The Iraq War was a protracted armed conflict that began in 2003 with the invasion of Iraq by a United States-led coalition that overthrew the government of Saddam Hussein. The conflict continued for much of the next decade as an insurgency emerged to oppose the occupying forces and the post-invasion Iraqi government. An estimated 151,000 to 600,000 Iraqis were killed in the first three to four years of conflict. US troops were officially withdrawn in 2011. The U.S. became re-involved in 2014 at the head of a new coalition; the insurgency and many dimensions of the armed conflict continue. The invasion occurred as part of the George W. Bush administration's War on Terror following the September 11 attacks despite no connection of the latter to Iraq.
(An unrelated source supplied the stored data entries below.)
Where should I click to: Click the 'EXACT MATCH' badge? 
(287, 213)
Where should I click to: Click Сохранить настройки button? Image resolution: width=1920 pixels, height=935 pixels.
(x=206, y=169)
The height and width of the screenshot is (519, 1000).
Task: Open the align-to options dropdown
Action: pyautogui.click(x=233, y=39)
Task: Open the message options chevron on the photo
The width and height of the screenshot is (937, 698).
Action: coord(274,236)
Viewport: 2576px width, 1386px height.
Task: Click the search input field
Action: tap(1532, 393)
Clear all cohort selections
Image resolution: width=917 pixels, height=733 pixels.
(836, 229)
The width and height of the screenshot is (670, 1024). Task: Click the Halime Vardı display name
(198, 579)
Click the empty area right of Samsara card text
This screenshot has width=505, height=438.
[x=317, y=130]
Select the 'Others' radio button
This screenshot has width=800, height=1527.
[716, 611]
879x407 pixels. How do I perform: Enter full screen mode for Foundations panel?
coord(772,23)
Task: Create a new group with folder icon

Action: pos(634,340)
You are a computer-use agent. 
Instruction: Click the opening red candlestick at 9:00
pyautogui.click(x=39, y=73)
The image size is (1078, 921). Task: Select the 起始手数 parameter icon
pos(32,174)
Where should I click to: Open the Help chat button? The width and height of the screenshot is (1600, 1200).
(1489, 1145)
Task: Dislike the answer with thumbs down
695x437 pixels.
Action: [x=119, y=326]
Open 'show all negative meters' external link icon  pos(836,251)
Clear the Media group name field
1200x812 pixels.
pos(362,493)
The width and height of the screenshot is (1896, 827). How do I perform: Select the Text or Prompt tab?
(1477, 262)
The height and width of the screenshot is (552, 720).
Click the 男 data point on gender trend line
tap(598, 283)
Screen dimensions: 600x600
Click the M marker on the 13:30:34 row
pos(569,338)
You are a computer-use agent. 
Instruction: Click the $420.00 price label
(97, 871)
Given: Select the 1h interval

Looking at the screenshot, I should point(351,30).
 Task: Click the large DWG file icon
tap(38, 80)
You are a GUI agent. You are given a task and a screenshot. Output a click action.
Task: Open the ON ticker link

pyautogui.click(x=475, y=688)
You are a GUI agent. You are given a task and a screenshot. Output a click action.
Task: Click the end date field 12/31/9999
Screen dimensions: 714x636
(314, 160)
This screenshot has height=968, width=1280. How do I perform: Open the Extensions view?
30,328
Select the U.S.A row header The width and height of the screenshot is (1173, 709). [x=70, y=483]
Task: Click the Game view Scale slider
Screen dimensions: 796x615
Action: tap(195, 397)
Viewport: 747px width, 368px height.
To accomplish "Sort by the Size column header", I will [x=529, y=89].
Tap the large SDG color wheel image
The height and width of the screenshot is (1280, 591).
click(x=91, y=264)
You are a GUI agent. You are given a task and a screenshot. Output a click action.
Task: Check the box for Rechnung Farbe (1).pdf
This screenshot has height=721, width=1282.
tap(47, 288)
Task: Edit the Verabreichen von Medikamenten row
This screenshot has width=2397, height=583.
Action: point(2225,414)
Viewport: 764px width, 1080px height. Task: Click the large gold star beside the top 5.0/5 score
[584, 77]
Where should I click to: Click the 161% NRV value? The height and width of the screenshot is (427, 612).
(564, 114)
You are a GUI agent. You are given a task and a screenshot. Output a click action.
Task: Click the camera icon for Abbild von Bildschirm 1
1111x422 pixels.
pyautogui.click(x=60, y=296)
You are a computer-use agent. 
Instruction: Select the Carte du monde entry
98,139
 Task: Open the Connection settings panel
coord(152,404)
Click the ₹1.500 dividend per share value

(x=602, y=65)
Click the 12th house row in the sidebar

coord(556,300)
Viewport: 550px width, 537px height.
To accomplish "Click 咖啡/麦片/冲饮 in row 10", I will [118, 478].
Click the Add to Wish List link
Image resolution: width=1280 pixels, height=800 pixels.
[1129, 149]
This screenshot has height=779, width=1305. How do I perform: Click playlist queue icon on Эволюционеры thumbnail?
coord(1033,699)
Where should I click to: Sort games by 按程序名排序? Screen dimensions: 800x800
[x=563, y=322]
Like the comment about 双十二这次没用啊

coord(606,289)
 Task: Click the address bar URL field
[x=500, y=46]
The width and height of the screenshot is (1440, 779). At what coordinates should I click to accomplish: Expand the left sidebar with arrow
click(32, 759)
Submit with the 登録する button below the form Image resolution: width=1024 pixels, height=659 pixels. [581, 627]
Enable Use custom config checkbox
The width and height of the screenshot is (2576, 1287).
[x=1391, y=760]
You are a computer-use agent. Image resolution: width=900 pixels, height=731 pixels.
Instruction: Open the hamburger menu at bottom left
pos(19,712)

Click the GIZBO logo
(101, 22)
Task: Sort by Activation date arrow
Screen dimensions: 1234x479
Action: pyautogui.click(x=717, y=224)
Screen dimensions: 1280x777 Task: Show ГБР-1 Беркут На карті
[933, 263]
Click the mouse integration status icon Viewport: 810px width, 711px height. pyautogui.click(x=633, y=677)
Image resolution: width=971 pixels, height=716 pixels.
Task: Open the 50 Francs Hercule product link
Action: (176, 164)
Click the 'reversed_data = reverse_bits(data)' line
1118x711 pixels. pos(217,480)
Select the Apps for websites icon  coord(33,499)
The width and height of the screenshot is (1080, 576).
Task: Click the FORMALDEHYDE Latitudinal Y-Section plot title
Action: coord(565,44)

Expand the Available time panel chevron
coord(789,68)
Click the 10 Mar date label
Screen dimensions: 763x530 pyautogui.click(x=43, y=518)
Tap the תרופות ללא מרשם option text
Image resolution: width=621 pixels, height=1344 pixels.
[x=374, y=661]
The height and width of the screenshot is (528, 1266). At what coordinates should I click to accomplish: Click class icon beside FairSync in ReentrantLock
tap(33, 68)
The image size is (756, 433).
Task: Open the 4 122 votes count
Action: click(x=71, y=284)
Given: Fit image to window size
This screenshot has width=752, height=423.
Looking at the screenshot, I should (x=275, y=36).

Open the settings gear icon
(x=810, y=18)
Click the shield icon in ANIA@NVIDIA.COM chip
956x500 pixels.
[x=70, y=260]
In October 2002, Congress granted President Bush the power to decide whether to launch any military attack against Iraq. The Iraq War began on 20 March 2003, when the U.S., joined by the U.K. and several coalition allies, launched a "shock and awe" bombing campaign. Iraqi forces were quickly overwhelmed as coalition forces swept through the country. The invasion led to the collapse of the Ba'athist government; Saddam Hussein was captured during Operation Red Dawn in December of that same year and executed three years later. The power vacuum following Saddam's demise and mismanagement by the Coalition Provisional Authority led to widespread civil war between Shias and Sunnis, as well as a lengthy insurgency against coalition forces. Many of the violent insurgent groups were supported by Iran and al-Qaeda in Iraq. The United States responded with a build-up of 170,000 troops in 2007.[59] This build-up gave greater control to Iraq's government and military, and was judged a success by many.[60] In 2008, President Bush agreed to a withdrawal of all U.S. combat troops from Iraq. The withdrawal was completed under President Barack Obama in December 2011.

The Bush administration based its rationale for the Iraq War on the claim that Iraq had a weapons of mass destruction (WMD) program, and that Iraq posed a threat to the United States and its allies. Some U.S. officials falsely accused Saddam of harboring and supporting al-Qaeda. In 2004, the 9/11 Commission said there was no evidence of an operational relationship between the Saddam Hussein regime and al-Qaeda. No stockpiles of WMDs or an active WMD program were ever found in Iraq. Bush administration officials made numerous assertions about a purported Saddam–al-Qaeda relationship and WMDs that were based on sketchy evidence, and which intelligence officials rejected. The rationale of U.S. pre-war intelligence faced heavy criticism both domestically and internationally. The Chilcot Report, a British inquiry into its decision to go to war, was published in 2016 and concluded peaceful alternatives to war had not been exhausted, that the United Kingdom and the United States had undermined the authority of the United Nations Security Council, that the process of identifying the legal basis was "far from satisfactory", and that the war was unnecessary. When interrogated by the FBI, Saddam Hussein confirmed that Iraq did not have weapons of mass destruction prior to the U.S. invasion.

In the aftermath of the invasion, Iraq held multi-party elections in 2005. Nouri al-Maliki became Prime Minister in 2006 and remained in office until 2014. The al-Maliki government enacted policies that alienated the country's previously dominant Sunni minority and worsened sectarian tensions. In the summer of 2014, ISIL launched a military offensive in northern Iraq and declared a worldwide Islamic caliphate, leading to Operation Inherent Resolve, another military response from the United States and its allies.

The Iraq War caused at least one hundred thousand civilian deaths, as well as tens of thousands of military deaths (see estimates below). The majority of deaths occurred as a result of the insurgency and civil conflicts between 2004 and 2007. Subsequently, the War in Iraq of 2013 to 2017, which is considered a domino effect of the invasion, caused at least 155,000 deaths, in addition to the displacement of five million people within the country.